What you have to do: Leave the pictures out, and repeat exactly each line from the one that holds "You are a computer-use" through the final line of the entries below.

-- -- --

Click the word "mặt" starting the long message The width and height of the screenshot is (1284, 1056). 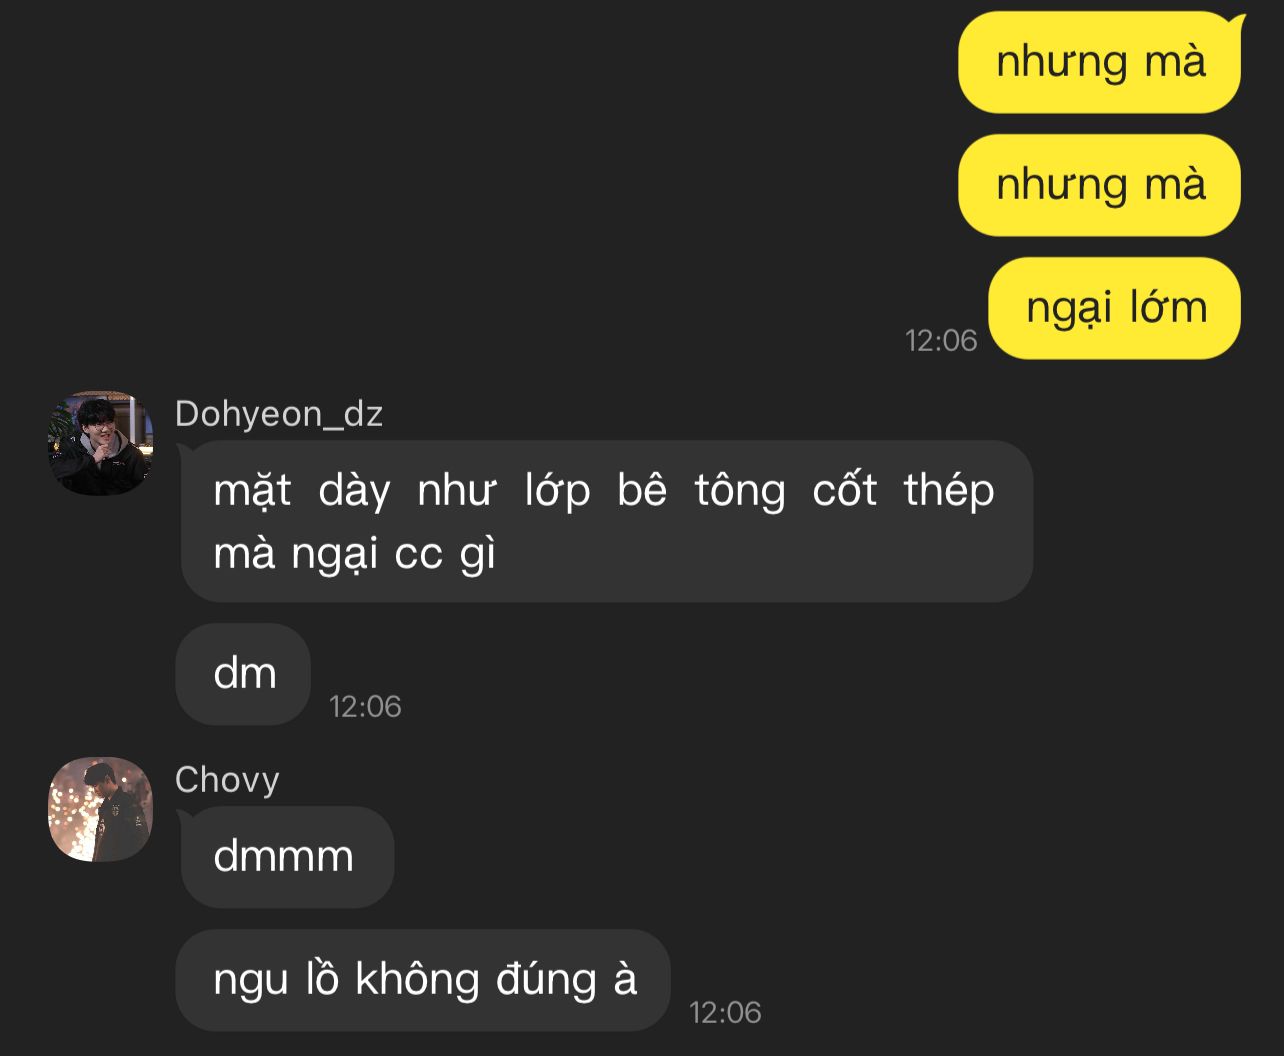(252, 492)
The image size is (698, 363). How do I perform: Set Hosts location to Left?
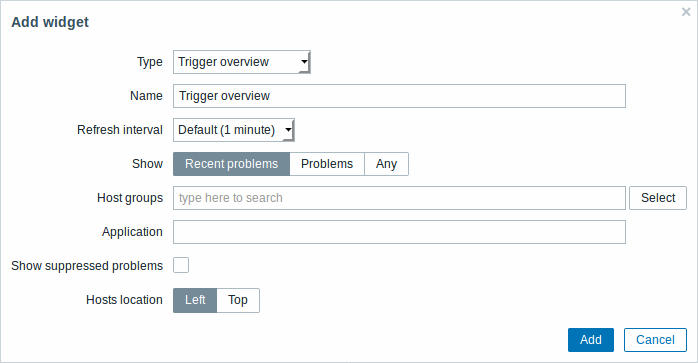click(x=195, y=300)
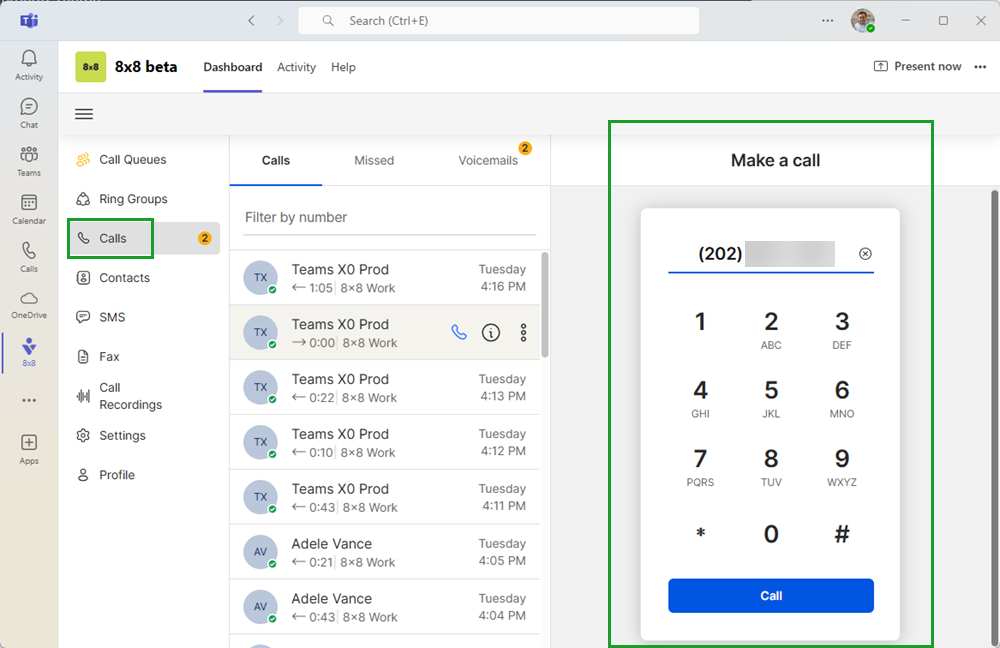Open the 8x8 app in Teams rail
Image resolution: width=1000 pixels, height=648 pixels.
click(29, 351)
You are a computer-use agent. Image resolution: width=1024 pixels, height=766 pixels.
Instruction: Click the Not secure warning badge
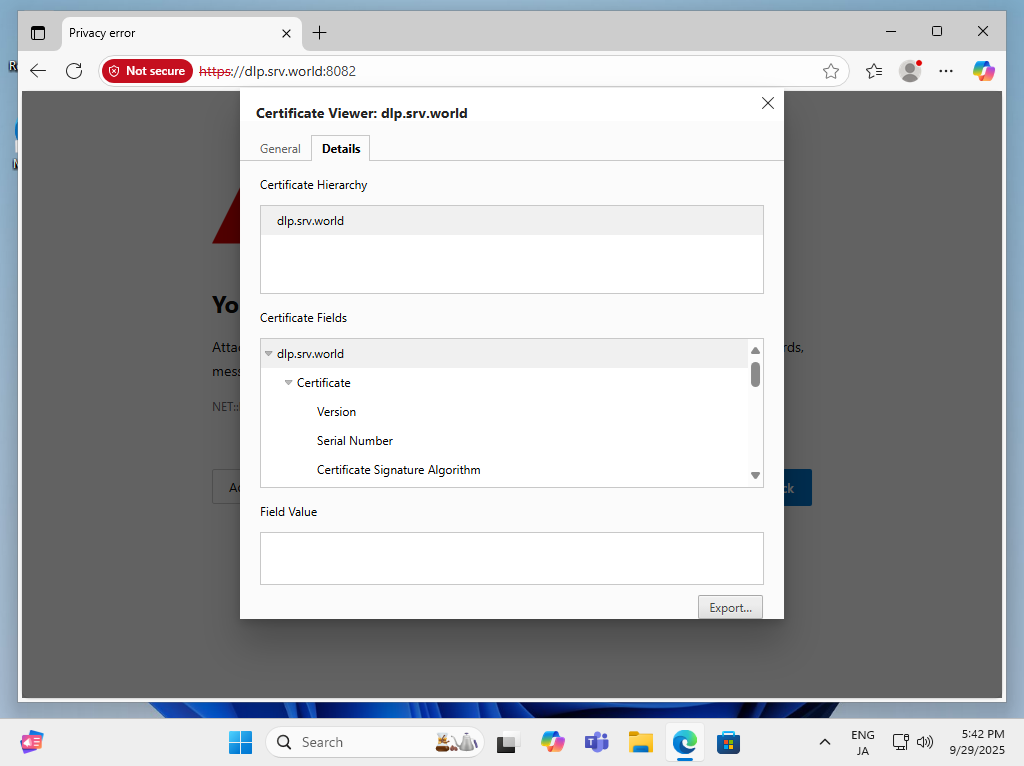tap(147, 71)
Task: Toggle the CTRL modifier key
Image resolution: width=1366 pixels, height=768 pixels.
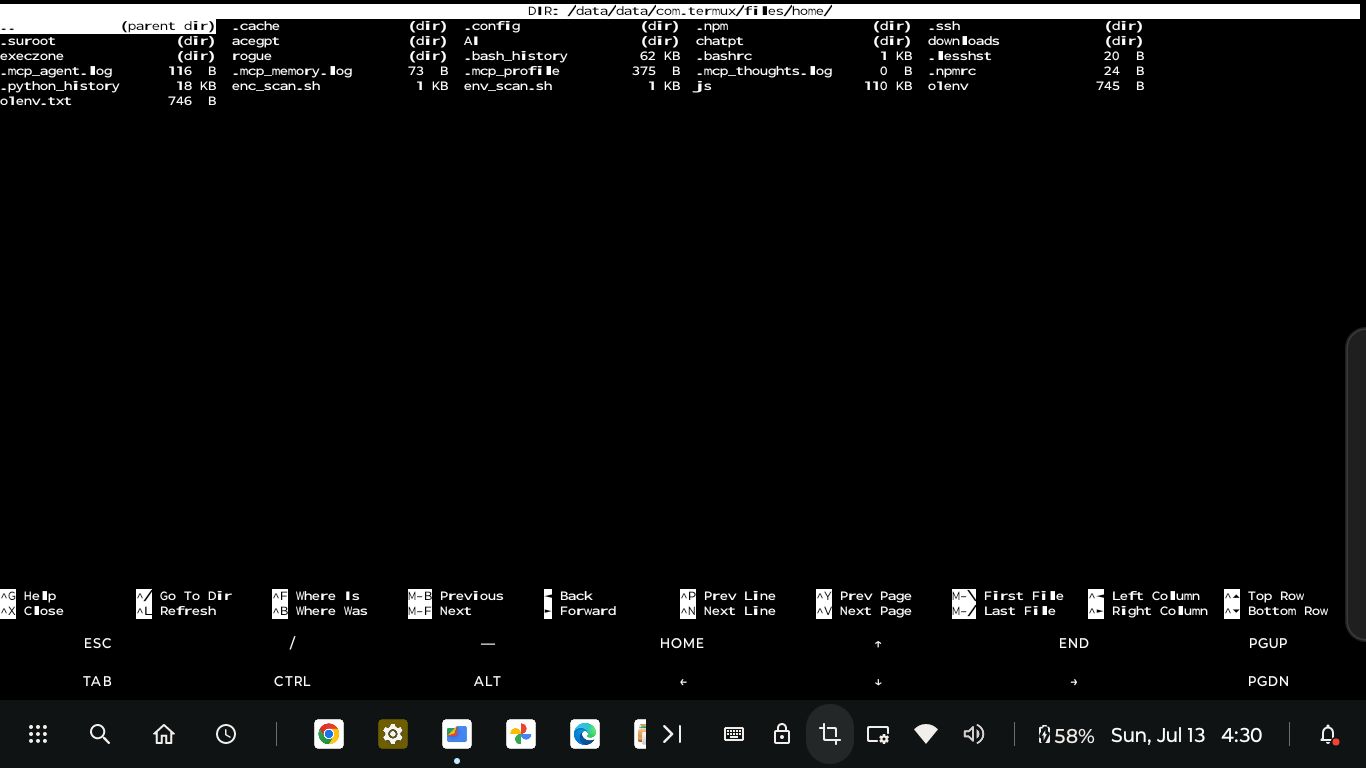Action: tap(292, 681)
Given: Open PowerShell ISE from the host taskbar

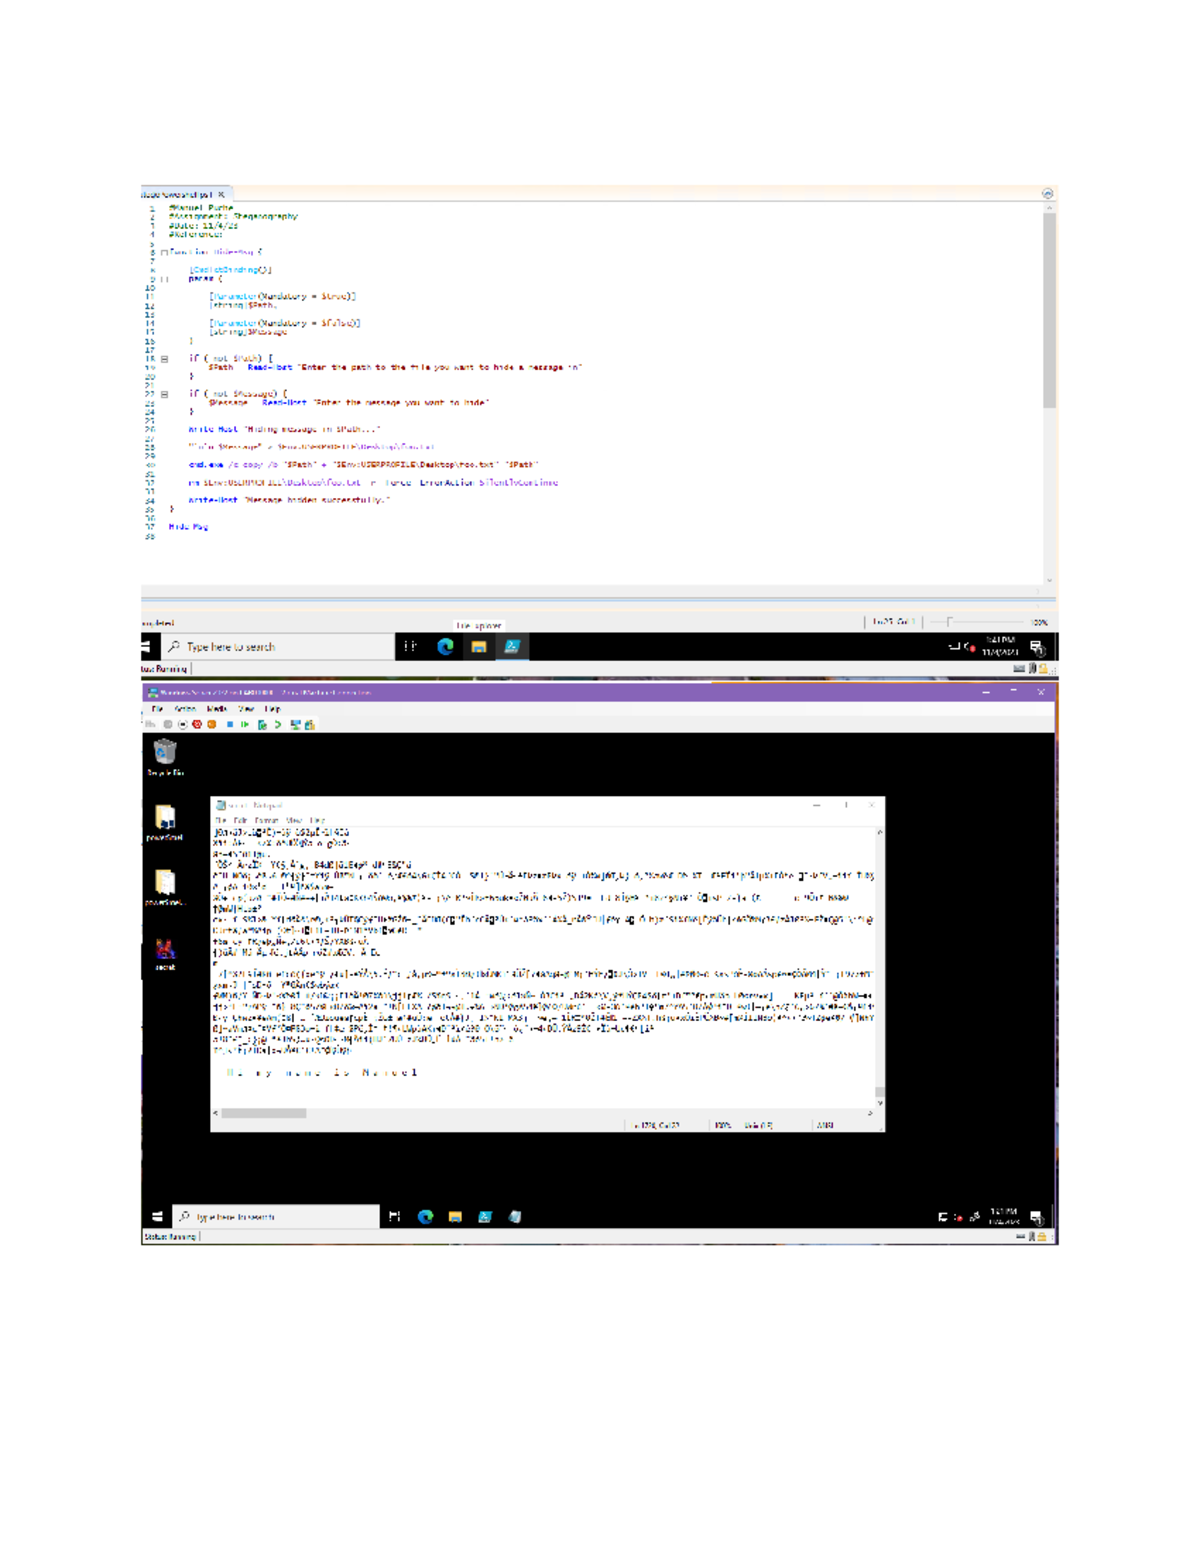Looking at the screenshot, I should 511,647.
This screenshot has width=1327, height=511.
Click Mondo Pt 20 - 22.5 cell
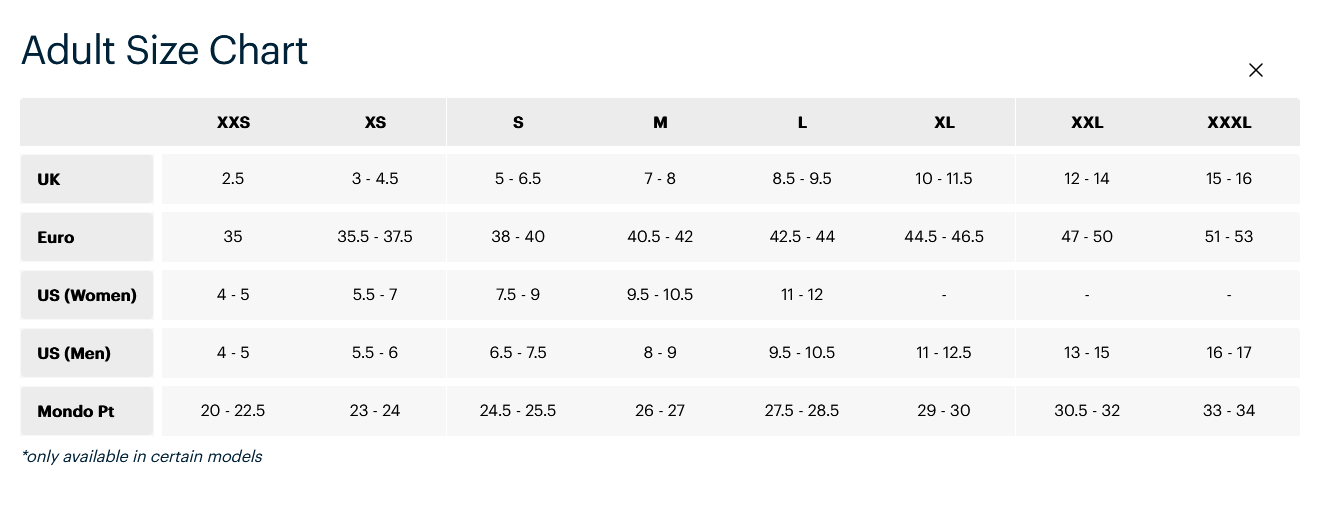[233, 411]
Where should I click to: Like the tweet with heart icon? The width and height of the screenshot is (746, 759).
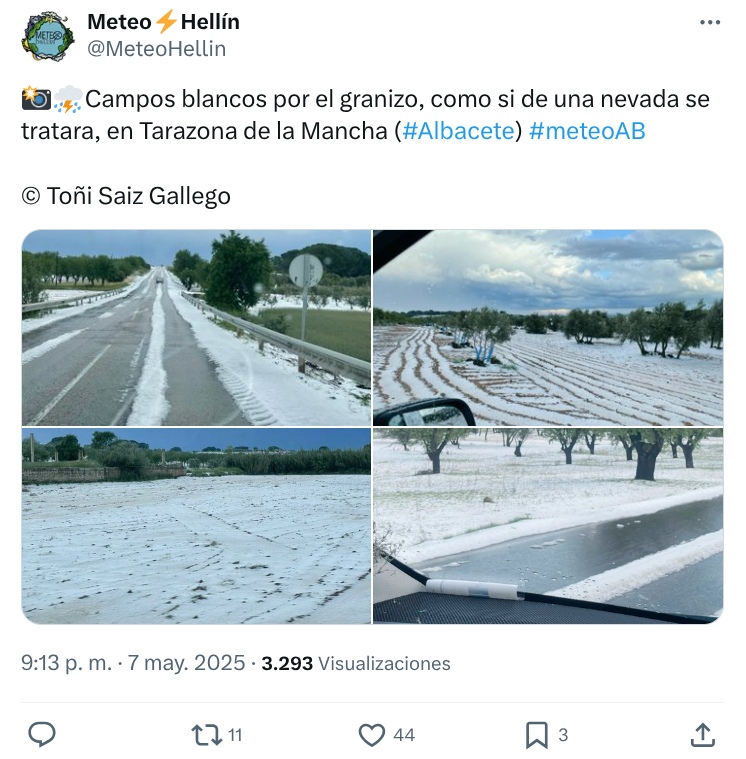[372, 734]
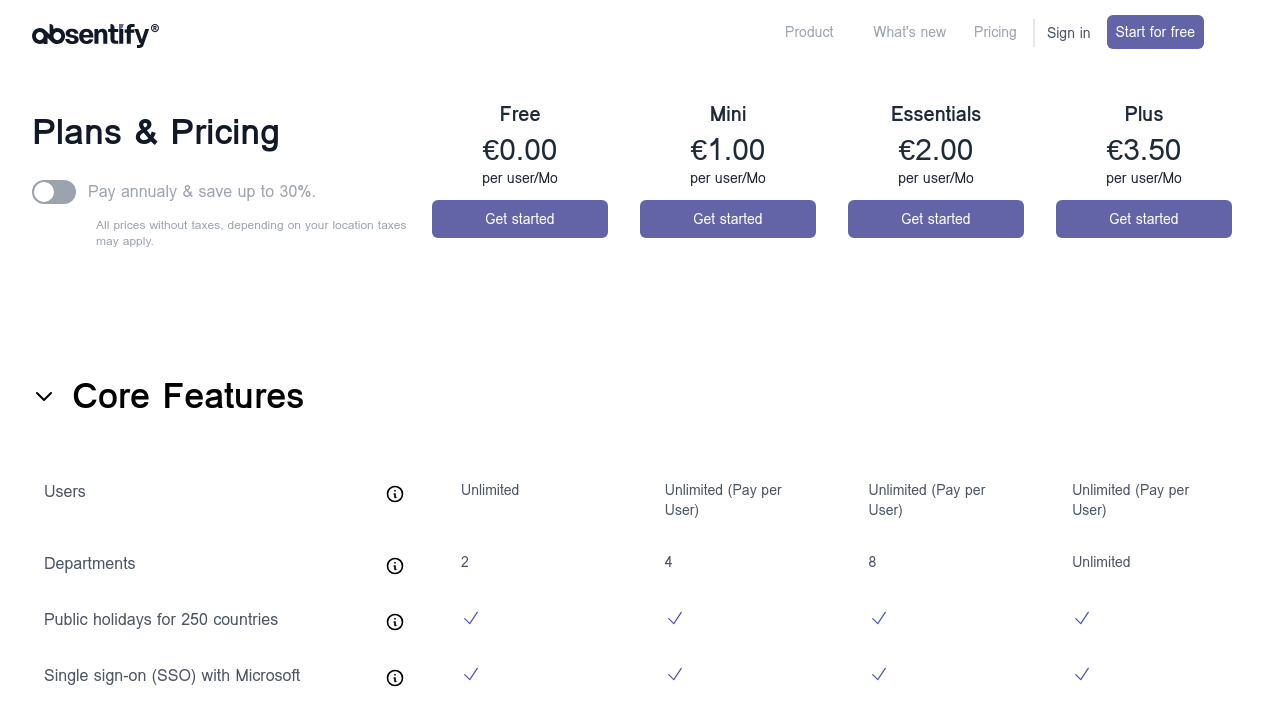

-- -- --

Result of this exercise:
You are a computer-use agent. Image resolution: width=1024 pixels, height=766 pixels.
Instruction: Click the Not secure warning badge
tap(147, 71)
Task: Toggle the CTRL modifier key
Image resolution: width=1366 pixels, height=768 pixels.
Action: tap(292, 681)
Given: Open PowerShell ISE from the host taskbar

Looking at the screenshot, I should 511,647.
This screenshot has width=1327, height=511.
Click Mondo Pt 20 - 22.5 cell
[233, 411]
Where should I click to: Like the tweet with heart icon? The width and height of the screenshot is (746, 759).
[372, 734]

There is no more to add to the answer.